= John Pidgeon (writer) =

William John Gilmour Pidgeon (1 March 1947 – 19 July 2016) was a British journalist, author, music historian, radio producer, comedy executive and crossword compiler.

==Early life and career==
One of three children, Pidgeon's parents were Frederick "Joe" Pidgeon, an engineer in the civil service, and Margaret Rawson. He was born in Carlisle, Cumberland, and brought up in Downley, a village in Buckinghamshire. While a pupil at the Royal Grammar School, High Wycombe, his time there overlapped with Ian Dury and Roger Scruton. He studied French at the University of Kent and undertook postgraduate Film Studies under Thorold Dickinson at the Slade School, where his writing career began with a review of Carry On Henry for the British Film Institute's Monthly Film Bulletin. An uncredited script for a BBC 2 Film Night special on pop movies followed, and in July 1972 he began a weekly film guide for New Musical Express.

==Music writing and radio==
Around the same time he was invited to join the team about to launch Let It Rock magazine by Charlie Gillett, who subsequently recommended him as a scriptwriter for BBC Radio 1's The Story of Pop. In December 1972, he joined The Faces' road crew for the band's UK tour in order to write a roadie's diary, which appeared in Let It Rock and America's Creem magazine. His association with the band led not only to 1976's Rod Stewart and the Changing Faces, a book which Paul Gorman has suggested "broke the mould in terms of music books in the 70s," but to a songwriting partnership with keyboard player Ian McLagan. A Backpages Classics Kindle edition of Rod Stewart and the Changing Faces was published in 2011.

In 1973 he took over as editor of Let It Rock, while continuing to write for NME and script documentaries for Radio 1. He wrote a "savagely readable" novelisation of Slade in Flame, which paid scant attention to the screenplay and was withdrawn from sale at cinemas where the film was shown in 1975 for its bad language and explicit violence. Slade's Noddy Holder nevertheless called it "a great book", suggesting John "must have been around the scene for quite a while, he knows a hell of a lot." Then, drawing on his teenage experiences of the British R&B scene for early material, John became the first biographer of Eric Clapton.

An occasional contributor to Time Out, for whom he interviewed his football hero Stan Bowles, Pidgeon followed editor Richard Williams to Melody Maker, where he championed The Police,
 accompanying the trio on their first US tour, as he did almost 30 years later during their reunion.

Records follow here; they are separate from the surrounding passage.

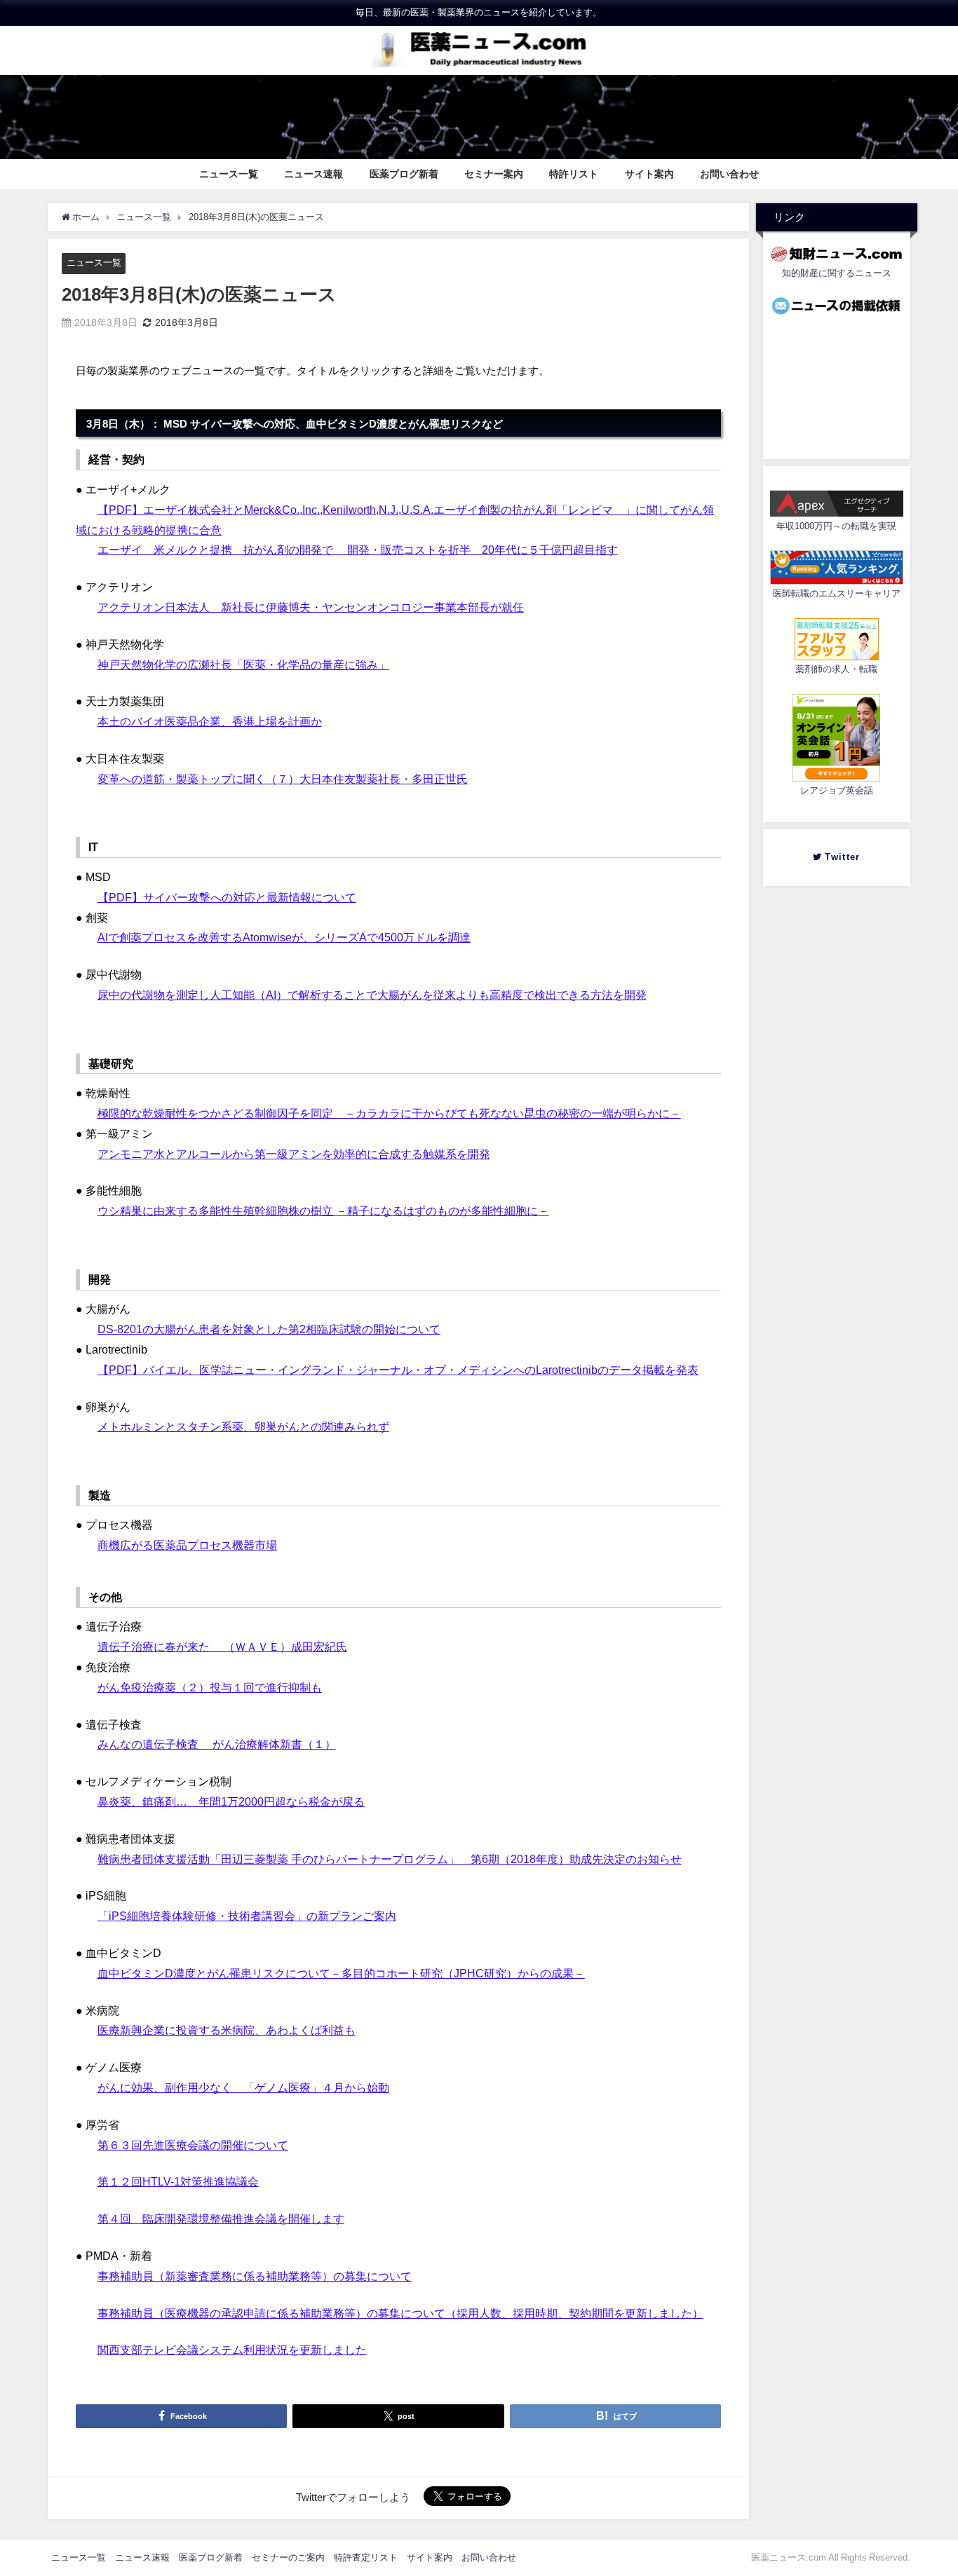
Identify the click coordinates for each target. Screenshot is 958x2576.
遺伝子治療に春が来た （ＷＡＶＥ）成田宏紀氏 (222, 1646)
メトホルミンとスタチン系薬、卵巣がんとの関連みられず (243, 1426)
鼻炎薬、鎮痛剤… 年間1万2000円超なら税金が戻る (231, 1801)
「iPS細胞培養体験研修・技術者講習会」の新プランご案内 (246, 1915)
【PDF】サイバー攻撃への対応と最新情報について (226, 897)
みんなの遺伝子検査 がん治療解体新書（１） (216, 1744)
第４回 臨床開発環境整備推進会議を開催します (220, 2218)
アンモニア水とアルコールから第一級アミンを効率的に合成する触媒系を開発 (293, 1153)
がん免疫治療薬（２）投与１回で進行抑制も (209, 1687)
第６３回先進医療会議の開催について (192, 2145)
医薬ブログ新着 (404, 174)
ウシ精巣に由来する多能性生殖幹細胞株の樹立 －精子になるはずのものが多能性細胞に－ (323, 1210)
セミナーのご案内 (288, 2557)
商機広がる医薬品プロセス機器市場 (187, 1545)
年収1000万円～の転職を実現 (836, 526)
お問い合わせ (729, 174)
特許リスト (573, 174)
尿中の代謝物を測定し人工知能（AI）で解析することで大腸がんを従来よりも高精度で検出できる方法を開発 (372, 994)
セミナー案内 (493, 174)
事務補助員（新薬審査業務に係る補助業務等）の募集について (254, 2276)
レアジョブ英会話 (836, 790)
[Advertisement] (836, 383)
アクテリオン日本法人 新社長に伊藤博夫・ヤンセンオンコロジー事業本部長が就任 (310, 607)
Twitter (846, 856)
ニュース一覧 (228, 174)
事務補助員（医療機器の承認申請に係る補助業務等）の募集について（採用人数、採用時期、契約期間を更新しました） (400, 2313)
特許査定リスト (366, 2557)
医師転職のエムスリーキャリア (836, 593)
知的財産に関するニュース (836, 273)
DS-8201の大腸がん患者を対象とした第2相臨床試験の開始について (268, 1329)
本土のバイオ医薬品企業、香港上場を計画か (209, 721)
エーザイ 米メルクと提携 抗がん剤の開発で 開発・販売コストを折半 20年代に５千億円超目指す (357, 549)
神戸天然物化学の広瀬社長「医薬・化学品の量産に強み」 (243, 664)
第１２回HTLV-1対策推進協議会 (178, 2181)
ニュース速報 (313, 174)
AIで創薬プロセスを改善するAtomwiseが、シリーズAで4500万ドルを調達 (284, 937)
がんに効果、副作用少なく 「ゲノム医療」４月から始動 (243, 2087)
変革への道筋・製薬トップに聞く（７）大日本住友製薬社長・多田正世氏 (282, 778)
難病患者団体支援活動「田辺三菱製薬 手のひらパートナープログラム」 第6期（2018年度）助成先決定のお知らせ (389, 1859)
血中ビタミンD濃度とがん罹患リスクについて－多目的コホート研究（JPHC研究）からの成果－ (341, 1973)
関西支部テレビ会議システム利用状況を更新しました (232, 2349)
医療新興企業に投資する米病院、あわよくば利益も (226, 2030)
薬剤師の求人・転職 (836, 669)
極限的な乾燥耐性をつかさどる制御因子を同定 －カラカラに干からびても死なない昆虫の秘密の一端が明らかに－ (389, 1113)
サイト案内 (649, 174)
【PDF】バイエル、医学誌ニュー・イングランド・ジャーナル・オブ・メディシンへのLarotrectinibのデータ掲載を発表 (398, 1369)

By the end of the decade, Pidgeon was back in radio, making documentaries and special programmes for Capital Radio, whose Head of Music was The Story of Pops producer Tim Blackmore. Pidgeon devised two long-running series – Jukebox Saturday Night and The View From The Top – for disc jockey Roger Scott, and when Scott moved to Radio 1 in 1988, he devised Classic Albums, which he and Scott produced as the network's first independent production. After Scott died of cancer in October 1989, Richard Skinner took over as presenter, and more than fifty programmes were aired around the world.

==Radio comedy==
Having produced and written sketches for Capital's Brunch, the first programme on British radio to use the zoo format, whose regular performers included Steve Coogan, Angus Deayton and Jan Ravens, he broadened his radio output with comedy documentaries and four series of Talking Comedy for BBC Radio 2 which featured Bill Bailey, Harry Hill and Graham Norton.

In 1999, Pidgeon was approached by the BBC to run Radio Entertainment, which he did for six years, nurturing Dead Ringers, Flight of The Conchords, Little Britain and The Mighty Boosh during his time in charge. He was appointed a Fellow of the Radio Academy in 2003 and chaired the Perrier Panel in Edinburgh in 2005.

One of Pidgeon's first recruits to Radio Entertainment was Danny Wallace, then a recent graduate, who quickly became a trainee producer. In 2008, asked who in the media he most admired and why, Wallace answered, "Jonathan Ross for pioneering and quick wit. Terry Wogan for reassurance and warmth. And John Pidgeon, my mentor at the BBC – a finer and more creative man you're not likely to meet."

==Crossword compiler==
In 2010, Pidgeon fulfilled a long-held ambition, when he began compiling crosswords for The Daily Telegraph, where his Toughie puzzles are attributed to Petitjean. According to one contributor to Big Dave's Crossword Blog, "I always consider that I need to put a ‘slightly mad’ hat on in order to solve a Petitjean crossword." His last Toughie (his 74th) appeared on 7 July. His cryptic and quick puzzles on the back page of the newspaper first appeared in March 2011 and the 87th and last was published at the end of June 2016.

== Collections ==
The University of Kent holds material by Pidgeon as part of the British Stand-Up Comedy Archive. The archive comprises audio-visual material, including radio interviews with comedians and published recordings of shows.